Gonzalez was sent to a state mental health institution, which is usually where defendants are sent so their “sanity” can be restored, but Gonzalez does not have a mental health issue. He has been incapacitated so the guardianship hearing is meant to determine where he will be housed if doctors can somehow restore his ability to assist in his defense again.

Orange County District Attorney Todd Spitzer pushed to make the hearing public and asked the county board to direct Page to make the request of the judge presiding over the hearing. The judge has the final say whether it is kept private or opened up to the public.

Page also represents the Orange County Public Guardian’s Office, the agency that would represent Gonzalez’s interests in the case. Page said when Spitzer first asked him to make the request he thought the county’s top prosecutor sent it to the wrong office, but later determined it should be left up to the board to make a recommendation.

Orange County Board of Supervisors Vice Chairman Don Wagner put the matter on Tuesday’s board agenda.

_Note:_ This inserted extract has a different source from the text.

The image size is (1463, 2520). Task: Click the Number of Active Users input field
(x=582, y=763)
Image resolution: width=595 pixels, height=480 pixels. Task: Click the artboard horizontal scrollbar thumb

“This is one of the most serious mass shootings in Orange County, devastating to our community,” Spitzer said. “I wholeheartedly believe the privacy interests of this charged defendant is very, very low, but the public interest is extremely high…. We are here today fighting for the victims…. And I need my prosecutors there in open court as well to listen to any potential testimony… There’s evidence to show this defendant is still dangerous.”

Wagner said, “It is very simple. It is one of transparency. We have an opportunity to ask the court to open the conservatorship hearing… We’re not the final decision maker. It’s up to the court. But we have the right to make the request.”

The charges against Gonzalez include four counts of murder, two counts of attempted murder of a police officer and one count of attempted murder. His criminal case is suspended.

Gonzalez also faces a special-circumstance allegation of multiple murders and sentence enhancements alleging the personal discharge of a firearm causing death, premeditation, personal discharge of a firearm causing great bodily injury, personal use of a firearm and personal discharge of a firearm.

Police say Gonzalez specifically targeted Unified Homes, a real estate company selling manufactured homes, at 202 W. Lincoln Ave., and was acquainted either personally or professionally with all of the victims, who were identified by police as 50-year-old company co-owner Luis Tovar; his daughter, 28-year-old Jenevieve Raygoza; 9-year-old Matthew Farias; and company employee Leticia Solis Guzman, 58.

Raygoza, who worked for her father’s company, is survived by her husband and two young children. The 9-year-old boy’s mother, Blanca Ismeralda Tamayo, was hospitalized in critical condition, but has since been released from the hospital.